══ Extract provided

One of the last great stories to emerge from World War II, this is an account of the horrors of battle, imprisonment and survival as seen through the eyes of a young doctor.Eminent surgeon Rowley Richards was a young doctor and officer in the army reserve when war broke out. He embarked for Singapore in 1941, a year before the Allies capitulated to invading Japanese forces. Richards became a POW and, as a medical officer, found himself tending to other prisoners in shocking conditions. In a diary, he recorded the horrors he witnessed as well as the courage, humour and mateship of his fellow prisoners. As the Allies advanced, he buried his writings in a bottle in a soldier's grave and made a map of the site which, remarkably, stayed intact during his transfer and imprisonment in Japan. Dr Rowley Richards' memoir begins with his carefree childhood in Australia, covers time spent in conditions which could - and did - prove fatal to so many others, and describes a vigorous and busy post-war career as a doctor. An engagingly personal story, it's also a reflection on humanity and on the will to survive.

════
══ Raw data

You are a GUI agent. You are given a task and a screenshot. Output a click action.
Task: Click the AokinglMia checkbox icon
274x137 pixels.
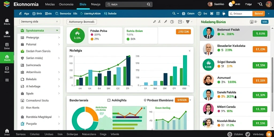click(x=109, y=100)
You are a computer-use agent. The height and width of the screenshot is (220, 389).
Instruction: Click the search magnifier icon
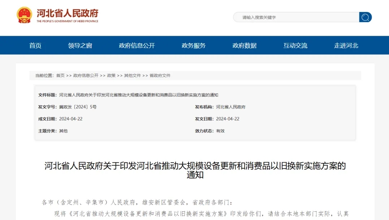tap(365, 17)
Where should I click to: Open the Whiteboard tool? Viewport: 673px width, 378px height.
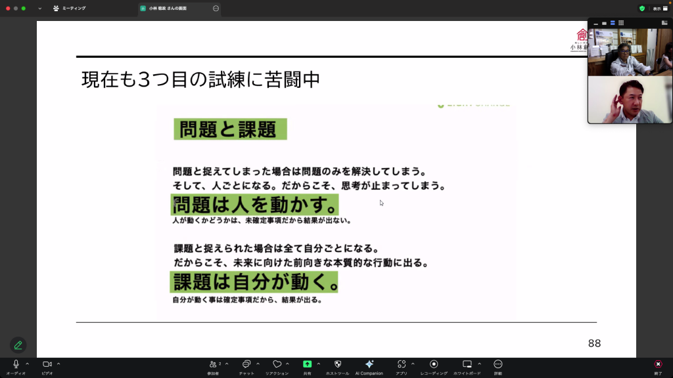pos(467,364)
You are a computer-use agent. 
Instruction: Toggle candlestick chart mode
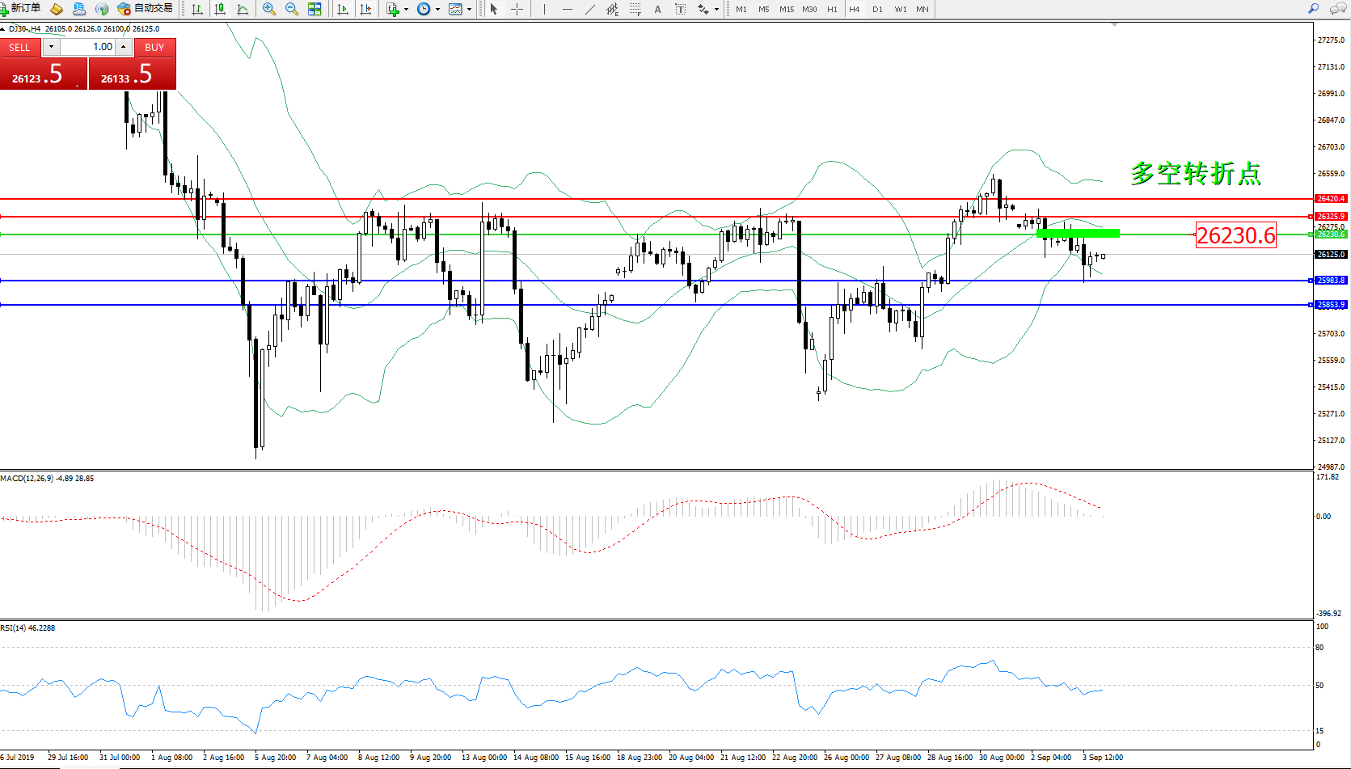pyautogui.click(x=220, y=9)
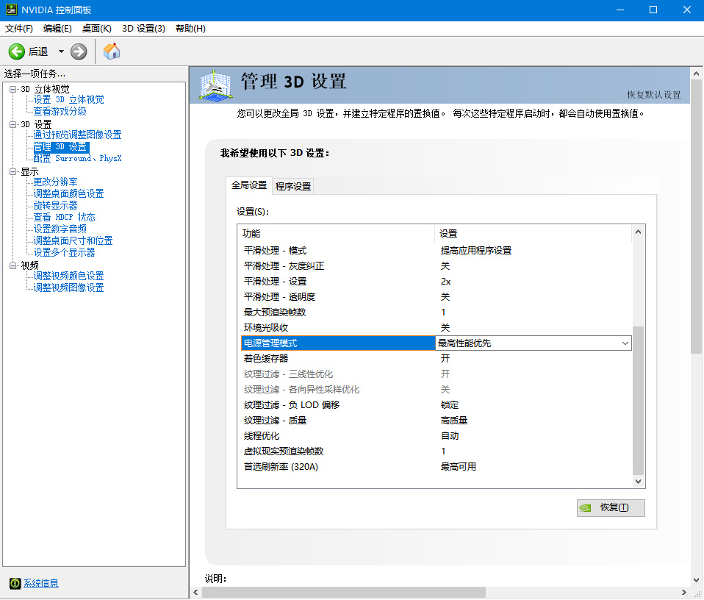Select 配置 Surround、PhysX tree item
The height and width of the screenshot is (600, 704).
(77, 158)
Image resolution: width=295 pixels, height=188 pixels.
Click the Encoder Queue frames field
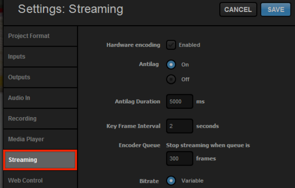tap(180, 159)
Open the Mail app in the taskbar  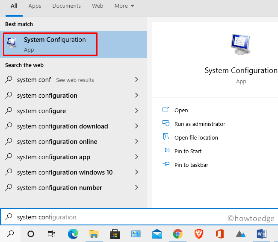[157, 233]
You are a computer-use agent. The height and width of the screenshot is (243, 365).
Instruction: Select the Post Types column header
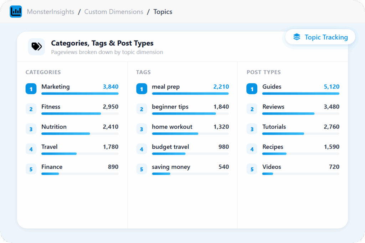tap(263, 72)
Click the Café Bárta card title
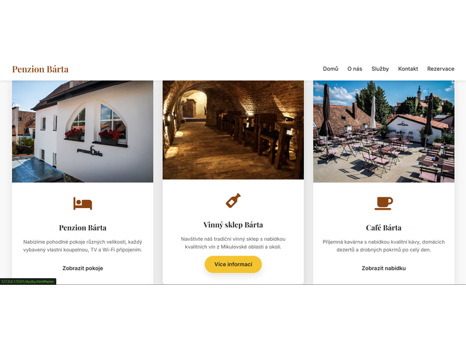Image resolution: width=466 pixels, height=343 pixels. (384, 228)
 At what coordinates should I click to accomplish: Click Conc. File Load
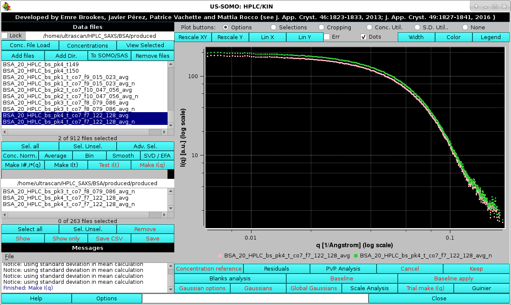pos(30,45)
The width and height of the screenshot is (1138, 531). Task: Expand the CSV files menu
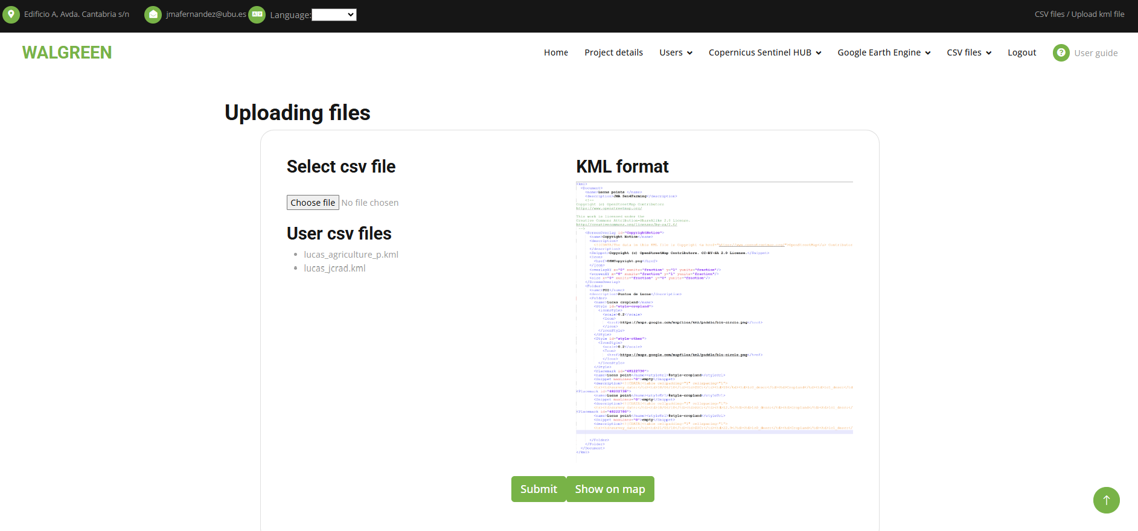tap(969, 52)
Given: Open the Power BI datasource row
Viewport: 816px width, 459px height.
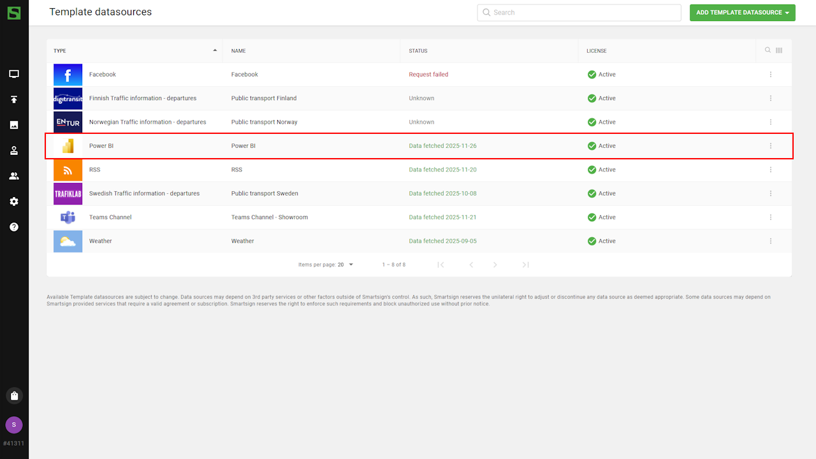Looking at the screenshot, I should click(255, 146).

════

Activity: According to the description of Rowley Richards' memoir above, where did Richards hide his diary as the Allies advanced?

Exercise solution: He buried it in a bottle in a soldier's grave.